--- Start of The records ---

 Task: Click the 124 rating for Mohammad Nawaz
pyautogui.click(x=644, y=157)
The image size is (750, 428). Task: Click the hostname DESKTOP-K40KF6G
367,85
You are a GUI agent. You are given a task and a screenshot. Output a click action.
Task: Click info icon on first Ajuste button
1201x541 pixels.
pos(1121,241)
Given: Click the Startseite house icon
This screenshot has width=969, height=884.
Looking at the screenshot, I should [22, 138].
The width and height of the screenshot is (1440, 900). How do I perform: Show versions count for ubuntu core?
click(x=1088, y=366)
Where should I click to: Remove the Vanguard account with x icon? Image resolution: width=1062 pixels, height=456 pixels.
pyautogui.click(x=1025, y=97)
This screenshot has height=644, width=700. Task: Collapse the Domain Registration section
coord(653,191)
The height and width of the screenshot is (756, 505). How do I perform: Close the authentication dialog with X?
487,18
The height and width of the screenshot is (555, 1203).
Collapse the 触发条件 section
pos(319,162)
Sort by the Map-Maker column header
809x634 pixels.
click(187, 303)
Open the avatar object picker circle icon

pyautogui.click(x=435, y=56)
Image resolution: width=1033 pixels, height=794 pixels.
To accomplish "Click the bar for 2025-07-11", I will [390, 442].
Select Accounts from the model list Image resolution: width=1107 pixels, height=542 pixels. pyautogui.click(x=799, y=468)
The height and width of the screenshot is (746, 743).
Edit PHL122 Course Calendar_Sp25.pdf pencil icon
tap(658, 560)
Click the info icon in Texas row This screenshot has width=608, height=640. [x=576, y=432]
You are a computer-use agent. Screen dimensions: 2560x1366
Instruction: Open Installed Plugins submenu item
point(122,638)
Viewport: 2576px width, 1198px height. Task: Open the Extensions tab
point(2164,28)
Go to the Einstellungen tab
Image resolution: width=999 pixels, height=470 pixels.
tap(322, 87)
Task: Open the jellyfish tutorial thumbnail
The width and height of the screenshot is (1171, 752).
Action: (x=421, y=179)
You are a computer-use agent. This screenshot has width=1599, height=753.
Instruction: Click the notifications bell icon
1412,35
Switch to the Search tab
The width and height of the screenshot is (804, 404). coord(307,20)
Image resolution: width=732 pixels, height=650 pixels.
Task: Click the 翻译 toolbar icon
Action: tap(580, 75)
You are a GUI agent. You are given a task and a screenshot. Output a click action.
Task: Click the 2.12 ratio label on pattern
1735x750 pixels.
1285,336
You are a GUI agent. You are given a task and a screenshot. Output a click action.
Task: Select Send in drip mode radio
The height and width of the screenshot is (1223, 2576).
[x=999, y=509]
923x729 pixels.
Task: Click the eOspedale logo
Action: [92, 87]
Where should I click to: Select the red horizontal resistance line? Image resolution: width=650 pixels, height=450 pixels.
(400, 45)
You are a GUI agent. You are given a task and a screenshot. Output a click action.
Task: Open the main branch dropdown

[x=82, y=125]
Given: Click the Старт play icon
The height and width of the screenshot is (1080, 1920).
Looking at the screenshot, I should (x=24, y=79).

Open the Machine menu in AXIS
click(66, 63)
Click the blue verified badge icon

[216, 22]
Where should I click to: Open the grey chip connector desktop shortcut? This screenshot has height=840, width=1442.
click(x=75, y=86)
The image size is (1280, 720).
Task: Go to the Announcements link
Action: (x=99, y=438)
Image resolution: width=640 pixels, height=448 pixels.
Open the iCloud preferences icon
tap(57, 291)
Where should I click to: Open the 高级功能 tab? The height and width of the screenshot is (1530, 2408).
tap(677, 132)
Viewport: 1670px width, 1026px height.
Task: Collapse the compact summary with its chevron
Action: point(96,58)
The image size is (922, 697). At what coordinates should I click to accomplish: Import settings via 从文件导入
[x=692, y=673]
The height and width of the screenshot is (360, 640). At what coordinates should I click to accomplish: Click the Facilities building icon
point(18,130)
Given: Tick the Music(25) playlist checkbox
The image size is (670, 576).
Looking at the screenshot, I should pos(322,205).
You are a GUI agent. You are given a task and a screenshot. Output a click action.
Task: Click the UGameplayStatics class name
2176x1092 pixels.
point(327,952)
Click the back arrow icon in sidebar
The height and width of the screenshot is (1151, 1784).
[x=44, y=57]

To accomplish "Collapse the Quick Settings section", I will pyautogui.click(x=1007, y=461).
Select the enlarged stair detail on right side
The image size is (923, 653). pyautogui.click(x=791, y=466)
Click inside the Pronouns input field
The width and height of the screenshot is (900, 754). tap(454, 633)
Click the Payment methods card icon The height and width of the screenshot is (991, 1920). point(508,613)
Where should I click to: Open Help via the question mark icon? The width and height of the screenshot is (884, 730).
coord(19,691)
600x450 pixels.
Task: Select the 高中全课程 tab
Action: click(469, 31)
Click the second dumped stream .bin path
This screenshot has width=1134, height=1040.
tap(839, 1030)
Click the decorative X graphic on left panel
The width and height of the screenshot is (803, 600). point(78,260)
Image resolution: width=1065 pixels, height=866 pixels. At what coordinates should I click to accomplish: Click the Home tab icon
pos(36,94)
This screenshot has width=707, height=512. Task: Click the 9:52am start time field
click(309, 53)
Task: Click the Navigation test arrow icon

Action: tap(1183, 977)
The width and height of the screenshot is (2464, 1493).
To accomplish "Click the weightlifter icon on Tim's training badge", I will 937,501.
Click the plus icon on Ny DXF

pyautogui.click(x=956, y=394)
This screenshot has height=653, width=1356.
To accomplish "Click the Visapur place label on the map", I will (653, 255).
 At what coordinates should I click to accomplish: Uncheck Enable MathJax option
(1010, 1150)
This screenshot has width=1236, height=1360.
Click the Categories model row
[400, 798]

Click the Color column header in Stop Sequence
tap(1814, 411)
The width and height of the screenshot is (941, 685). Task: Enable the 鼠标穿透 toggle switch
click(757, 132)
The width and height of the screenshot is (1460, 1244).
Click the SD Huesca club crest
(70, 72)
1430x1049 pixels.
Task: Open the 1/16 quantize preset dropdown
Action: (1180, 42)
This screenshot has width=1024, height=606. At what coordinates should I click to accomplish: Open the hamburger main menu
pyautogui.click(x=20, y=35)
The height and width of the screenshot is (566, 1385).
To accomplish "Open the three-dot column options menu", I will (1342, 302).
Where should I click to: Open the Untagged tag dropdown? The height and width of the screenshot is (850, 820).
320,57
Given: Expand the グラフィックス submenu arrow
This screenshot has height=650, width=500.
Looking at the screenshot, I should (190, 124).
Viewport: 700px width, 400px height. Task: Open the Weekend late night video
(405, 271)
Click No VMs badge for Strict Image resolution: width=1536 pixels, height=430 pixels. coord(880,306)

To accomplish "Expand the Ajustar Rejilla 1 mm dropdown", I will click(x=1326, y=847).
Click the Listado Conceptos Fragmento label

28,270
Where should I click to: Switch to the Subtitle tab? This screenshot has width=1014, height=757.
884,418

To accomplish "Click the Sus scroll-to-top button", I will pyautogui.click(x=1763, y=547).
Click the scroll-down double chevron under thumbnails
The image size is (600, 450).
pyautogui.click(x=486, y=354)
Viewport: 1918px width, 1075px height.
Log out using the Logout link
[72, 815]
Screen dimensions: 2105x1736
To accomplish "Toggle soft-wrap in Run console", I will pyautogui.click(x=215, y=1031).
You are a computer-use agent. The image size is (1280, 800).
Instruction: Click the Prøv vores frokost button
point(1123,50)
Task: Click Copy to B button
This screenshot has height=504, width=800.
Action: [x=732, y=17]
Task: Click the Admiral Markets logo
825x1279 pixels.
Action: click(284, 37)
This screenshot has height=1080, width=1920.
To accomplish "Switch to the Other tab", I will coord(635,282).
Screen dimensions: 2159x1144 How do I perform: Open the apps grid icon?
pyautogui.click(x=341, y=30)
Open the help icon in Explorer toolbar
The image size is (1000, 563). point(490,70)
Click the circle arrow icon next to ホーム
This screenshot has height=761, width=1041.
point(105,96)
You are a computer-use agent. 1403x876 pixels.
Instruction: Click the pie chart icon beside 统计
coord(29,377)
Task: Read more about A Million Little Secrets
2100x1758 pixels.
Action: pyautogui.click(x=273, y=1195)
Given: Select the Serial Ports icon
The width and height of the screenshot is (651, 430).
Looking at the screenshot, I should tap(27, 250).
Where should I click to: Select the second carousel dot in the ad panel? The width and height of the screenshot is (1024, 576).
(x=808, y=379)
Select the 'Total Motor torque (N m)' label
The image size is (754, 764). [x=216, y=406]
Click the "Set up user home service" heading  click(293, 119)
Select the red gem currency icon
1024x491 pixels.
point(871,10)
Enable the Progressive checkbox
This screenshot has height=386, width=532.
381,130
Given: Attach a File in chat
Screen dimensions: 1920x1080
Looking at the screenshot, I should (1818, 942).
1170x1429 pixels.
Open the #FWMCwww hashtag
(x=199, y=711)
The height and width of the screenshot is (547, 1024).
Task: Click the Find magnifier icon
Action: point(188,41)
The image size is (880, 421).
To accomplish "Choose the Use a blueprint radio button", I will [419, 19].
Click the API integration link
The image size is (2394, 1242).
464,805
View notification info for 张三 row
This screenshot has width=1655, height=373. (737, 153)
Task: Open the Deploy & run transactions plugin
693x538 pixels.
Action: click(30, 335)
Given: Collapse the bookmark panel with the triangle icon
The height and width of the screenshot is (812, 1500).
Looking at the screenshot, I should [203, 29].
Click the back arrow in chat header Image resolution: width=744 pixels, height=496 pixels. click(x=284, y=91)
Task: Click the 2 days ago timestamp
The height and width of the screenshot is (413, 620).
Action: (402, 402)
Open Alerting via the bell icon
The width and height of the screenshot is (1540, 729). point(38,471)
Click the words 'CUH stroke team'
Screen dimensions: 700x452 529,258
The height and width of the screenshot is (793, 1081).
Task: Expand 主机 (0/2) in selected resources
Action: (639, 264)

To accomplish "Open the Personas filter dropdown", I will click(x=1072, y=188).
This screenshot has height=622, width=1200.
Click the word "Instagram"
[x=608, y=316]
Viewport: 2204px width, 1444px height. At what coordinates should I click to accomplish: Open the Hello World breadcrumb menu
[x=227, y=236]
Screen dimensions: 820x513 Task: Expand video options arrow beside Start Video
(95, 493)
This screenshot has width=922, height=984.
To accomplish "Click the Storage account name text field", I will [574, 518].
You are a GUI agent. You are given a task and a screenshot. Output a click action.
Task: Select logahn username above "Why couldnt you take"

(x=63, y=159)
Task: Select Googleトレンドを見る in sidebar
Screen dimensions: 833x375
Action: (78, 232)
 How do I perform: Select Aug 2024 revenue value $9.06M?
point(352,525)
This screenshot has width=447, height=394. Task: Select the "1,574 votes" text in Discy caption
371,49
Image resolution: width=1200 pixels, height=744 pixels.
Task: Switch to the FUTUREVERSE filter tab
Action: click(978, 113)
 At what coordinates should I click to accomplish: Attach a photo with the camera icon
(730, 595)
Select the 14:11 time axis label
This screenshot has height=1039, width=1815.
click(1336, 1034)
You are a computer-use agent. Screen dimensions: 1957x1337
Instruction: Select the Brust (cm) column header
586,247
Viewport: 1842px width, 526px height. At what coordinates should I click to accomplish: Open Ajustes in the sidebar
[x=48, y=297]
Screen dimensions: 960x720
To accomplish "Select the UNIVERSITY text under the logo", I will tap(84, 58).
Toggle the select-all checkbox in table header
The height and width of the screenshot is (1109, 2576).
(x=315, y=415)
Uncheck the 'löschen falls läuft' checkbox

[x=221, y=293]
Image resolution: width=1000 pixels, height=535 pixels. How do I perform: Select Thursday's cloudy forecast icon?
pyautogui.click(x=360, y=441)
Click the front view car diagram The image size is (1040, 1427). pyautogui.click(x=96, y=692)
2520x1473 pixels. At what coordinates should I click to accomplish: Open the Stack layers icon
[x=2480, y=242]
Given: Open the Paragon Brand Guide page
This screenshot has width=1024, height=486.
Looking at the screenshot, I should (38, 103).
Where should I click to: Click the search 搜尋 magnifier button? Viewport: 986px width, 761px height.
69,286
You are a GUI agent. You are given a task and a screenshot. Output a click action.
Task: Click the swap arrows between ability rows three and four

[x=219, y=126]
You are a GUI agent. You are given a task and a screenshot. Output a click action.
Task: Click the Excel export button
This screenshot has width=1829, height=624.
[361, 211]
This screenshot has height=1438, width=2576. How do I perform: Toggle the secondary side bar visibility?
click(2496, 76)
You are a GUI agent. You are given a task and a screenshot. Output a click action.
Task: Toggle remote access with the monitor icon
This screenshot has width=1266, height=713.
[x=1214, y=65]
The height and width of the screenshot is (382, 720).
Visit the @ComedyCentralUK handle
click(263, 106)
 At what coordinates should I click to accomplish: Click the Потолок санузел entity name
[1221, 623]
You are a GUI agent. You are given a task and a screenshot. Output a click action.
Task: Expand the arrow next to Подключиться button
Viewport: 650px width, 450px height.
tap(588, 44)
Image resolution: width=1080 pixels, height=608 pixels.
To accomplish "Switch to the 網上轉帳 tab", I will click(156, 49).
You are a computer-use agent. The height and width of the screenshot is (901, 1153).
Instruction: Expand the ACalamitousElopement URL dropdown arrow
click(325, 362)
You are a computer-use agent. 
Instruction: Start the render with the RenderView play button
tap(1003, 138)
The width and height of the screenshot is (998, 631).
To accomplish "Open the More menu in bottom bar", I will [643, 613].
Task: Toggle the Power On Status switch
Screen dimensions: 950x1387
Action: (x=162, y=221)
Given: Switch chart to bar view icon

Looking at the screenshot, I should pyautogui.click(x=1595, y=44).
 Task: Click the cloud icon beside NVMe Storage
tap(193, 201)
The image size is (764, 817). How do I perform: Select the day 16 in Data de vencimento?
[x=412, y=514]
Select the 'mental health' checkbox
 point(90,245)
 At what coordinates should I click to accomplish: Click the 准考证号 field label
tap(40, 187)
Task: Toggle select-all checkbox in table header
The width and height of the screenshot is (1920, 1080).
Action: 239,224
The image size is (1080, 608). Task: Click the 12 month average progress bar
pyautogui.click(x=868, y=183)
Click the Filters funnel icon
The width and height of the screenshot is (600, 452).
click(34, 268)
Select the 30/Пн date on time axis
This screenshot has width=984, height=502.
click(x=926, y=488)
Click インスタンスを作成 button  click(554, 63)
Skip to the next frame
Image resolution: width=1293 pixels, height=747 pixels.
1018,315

--- End of The records ---

# Task details
Copy everything in the listing from the line containing "The width and height of the screenshot is (1440, 900)." down to the line containing "Click the info", swapping "Vanguard" for "Fidelity" and changing nothing else.

# Reply to the task
The width and height of the screenshot is (1440, 900). How do I perform: Show versions count for ubuntu core?
click(x=1088, y=366)
Where should I click to: Remove the Fidelity account with x icon? Image resolution: width=1062 pixels, height=456 pixels.
pyautogui.click(x=1025, y=97)
This screenshot has height=644, width=700. Task: Collapse the Domain Registration section
coord(653,191)
The height and width of the screenshot is (756, 505). How do I perform: Close the authentication dialog with X?
487,18
The height and width of the screenshot is (555, 1203).
Collapse the 触发条件 section
pos(319,162)
Sort by the Map-Maker column header
809x634 pixels.
click(187, 303)
Open the avatar object picker circle icon

pyautogui.click(x=435, y=56)
Image resolution: width=1033 pixels, height=794 pixels.
To accomplish "Click the bar for 2025-07-11", I will [390, 442].
Select Accounts from the model list Image resolution: width=1107 pixels, height=542 pixels. pyautogui.click(x=799, y=468)
The height and width of the screenshot is (746, 743).
Edit PHL122 Course Calendar_Sp25.pdf pencil icon
tap(658, 560)
Click the info icon in Texas row This screenshot has width=608, height=640. [x=576, y=432]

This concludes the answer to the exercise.